Synthesis of novel, DNA binding heterocyclic dehydroabietylamine derivatives as potential antiproliferative and apoptosis-inducing agents

Several dehydroabietylamine derivatives containing heterocyclic moieties such as thiophene and pyrazine ring were successfully synthesized. The antiproliferative activities of these thiophene-based Schiff-bases, thiophene amides, and pyrazine amides were investigated in vitro against Hela (cervix), MCF-7 (breast), A549 (lung), HepG2 (liver), and HUVEC (umbilical vein) cells by MTT assay. The toxicity of L¹-L¹⁰ (IC₅₀ = 5.92- >100 μM) was lower than L⁰ (1.27 μM) and DOX (4.40 μM) in every case.

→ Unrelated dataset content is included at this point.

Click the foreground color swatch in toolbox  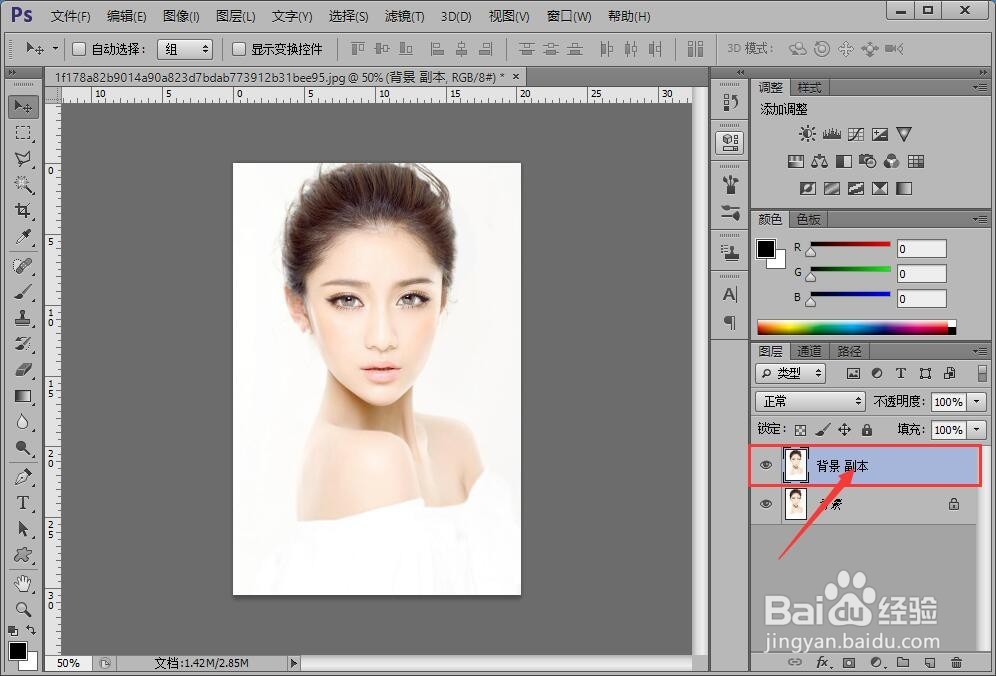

Compound L¹ had higher anti-HepG2 (0.66 μM), anti-MCF-7 (5.33 μM), and anti-A549 (2.11 μM) and compound L³ had higher anti-HepG2 (1.63 μM) and anti-MCF-7 (2.65 μM) activities. Both of these compounds were recognized with high efficiency in apoptosis induction in HepG2 cells and intercalated binding modes with DNA. Moreover, with average IC₅₀ values of 0.66 and 5.98 μM, L¹ was nine times more effective at suppressing cultured HepG2 cells viability than normal cells (SI = 9). The relative tumor proliferation rate (T/C) was 38.6%, the tumor inhibition rate was up to 61.2%, which indicated that L¹ had no significant toxicity but high anti-HepG2 activity in vivo. Thus, it may be a potential antiproliferation drug with nontoxic side effects.